Hola, que tal Lupita, me da gusto que una vez más vuelves a la palestra con tu irrenunciable vocación de servir al noble pueblo de México. Me da gusto que las aguas han retomado su nivel con respecto al maravilloso proyecto de educación infantil conocido como CENDI, mismo que un día me diste la oportunidad de conocer, mediante un inolvidable recorrido por sus limpísimas instalaciones de primer mundo, con su personal calificado para Servir. Claro, claro, también me da gusto la bella noticia de que ahora la Universidad Emiliano Zapata contará con una carrera de Medicina. Que gran noticia, deveras que sí, Lupita.

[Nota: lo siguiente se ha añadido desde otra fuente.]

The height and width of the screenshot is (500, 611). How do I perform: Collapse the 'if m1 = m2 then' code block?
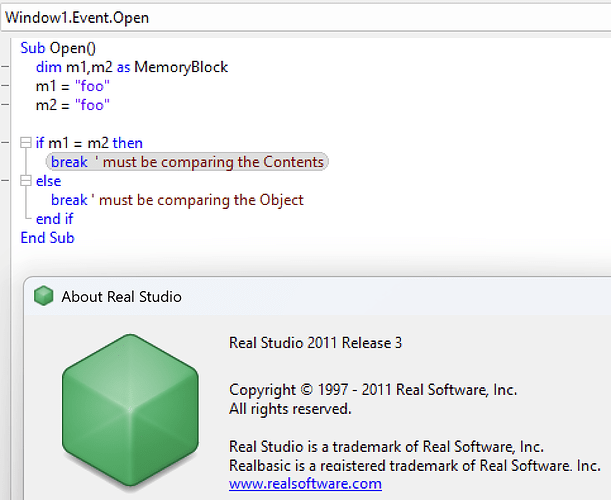(26, 143)
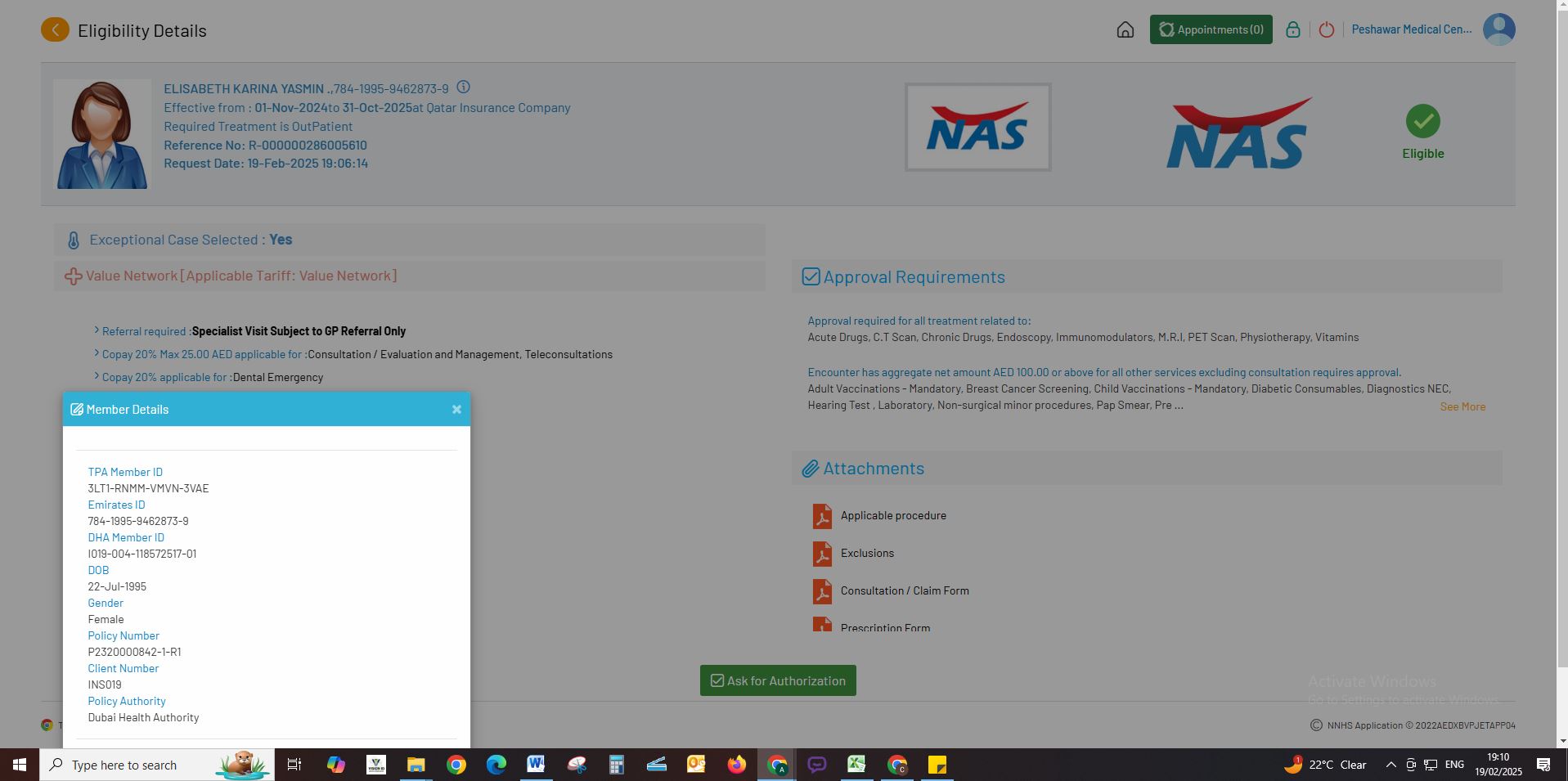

Bueno, el motivo de la presente misiva es que el otro día me apersoné en el Parque Fundidora con los ex trabajadores de la Maestranza , quienes nos convocaron a los periodistas para recordar aquel calamitoso 20 de noviembre de 1971, fecha en que perecieron unos 20 trabajadores bajo un aluvión de acero líquido incandescente. No había muchos reporteros Lupita. Por ahi se dejó ver el aguerrido Raúl Rubio y uno que otro colega con su cara de «que weva» con esto. Y mientras departía con el maestro Abraham Nuncio, el ambientalista Martínez Berlanga y el Comandante Rubio, que se nos acerca uno de los ex trabajadores de la Maestranza para expresarnos su más sentida demanda: Ellos quieren su memorial, Lupita. Precisan de un espacio referencial donde reconocerse, que el tiempo pasa y todo huele a «Bisnes». Mira, Lupita, donde ahora estaba la tienda de los trabajadores, ahora despacha el hotel Antaris. Tal parece que los obreros de la Fundidora han sido suprimidos ostensiblemente de la Historia. El parque está precioso y hace a la gente feliz, a juzgar por los rostros de los paseantes, salvo unas bardas pendejas que erigieron allá por donde organizan los conciertos de la estrambótica muchachada. Unas bardas pardas que afean el sitio, y que se erigen como un signo de la codicia y el desprecio por lo que fue esa poderosa factoría. Bueno Lupita, a ver cuando nos tomamos otro café, y no olvides en invitarme cuando inaugures el memorial de los trabajadores de la Maestranza. Saludos al Profe Beto, Lupita.